I have to admit I expected the variables to work given that they are, sort of, hard coded. But no, it has to be actually hard coded.

Tests with a real table

I’m going to use the StackOverflow database for my tests. Specifically the Users table. There are no constraints other than the primary key. The Id column is an identity column with a seed of 1 so presumably there won’t be negative values. (I checked, there is a -1 value in there so I’ll check for less than -2.)

-- Error
SELECT * FROM Users 
WHERE Id < -2 AND Id = 7/0;

Exactly as expected. There is no constraint to help out, so we got the error. Now I’ll add the constraint and try again.

ALTER TABLE Users ADD CONSTRAINT Users_NoLowIds CHECK (Id > -2);
GO
-- Error
SELECT * FROM Users 
WHERE Id < -2 AND Id = 7/0;

Interesting. I fully expected this to work but it didn’t. Maybe the constraint needs to be phrased the same way as the condition?

ALTER TABLE Users DROP CONSTRAINT Users_NoLowIds;
ALTER TABLE Users ADD CONSTRAINT Users_NoLowIds CHECK (NOT (Id < -1));
GO
-- Error
SELECT * FROM Users 
WHERE Id < -3 AND Id = 7/0;

Still an error!

Ok, so the constraint helped with an OR (I double checked) but not the AND. Very strange. Anyone feel like helping me understand this one? (I really need to go buy an Itzik Ben-Gan (b/t) book.)


So just based on the tests I did it looks like AND is a lot pickier. It will still short circuit with constants but not with a constraint. I should point out that since Id is the primary key there is already a constraint that it not allow NULLs in case you were worried that that was part of the issue.

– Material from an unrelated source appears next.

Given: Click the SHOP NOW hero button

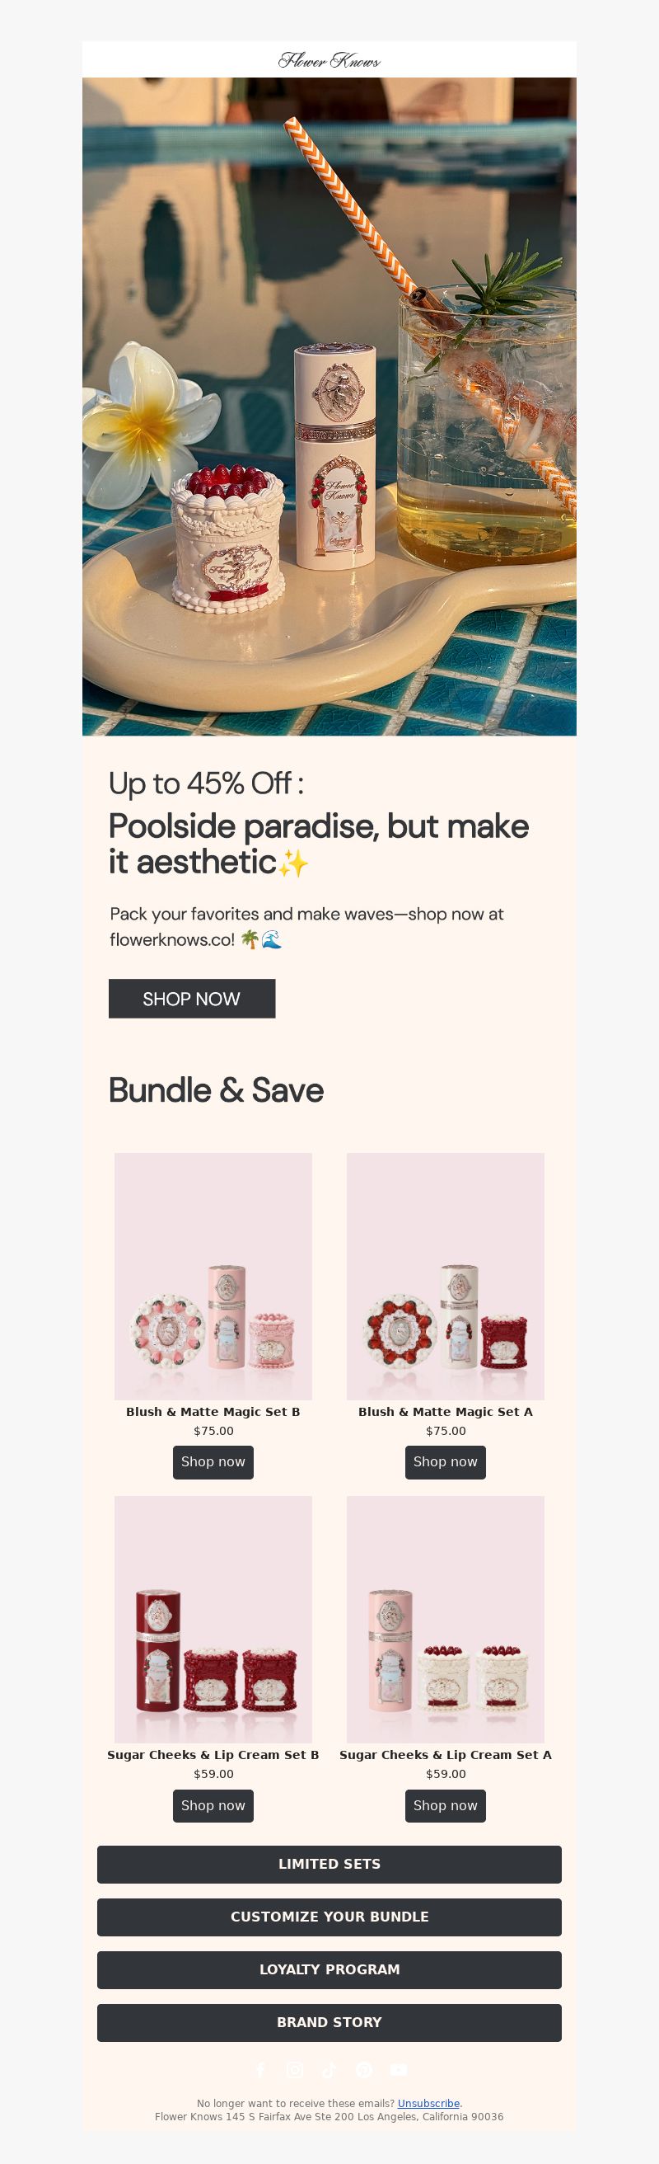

4 thoughts on “Short circuiting an AND

  1. Steve Hall says:

    Your link that is supposed to take me to your previous article is actually pointing to this article. I did find it by going through our archives though – and both are interesting.

  2. Tom says:

    Hi Kenneth, I didn’t try it but I think it might be either simple parametrization or trivial plan. Can you check the actual execution plan or put the -2 in subquery (common trick how to avoid trivial plan).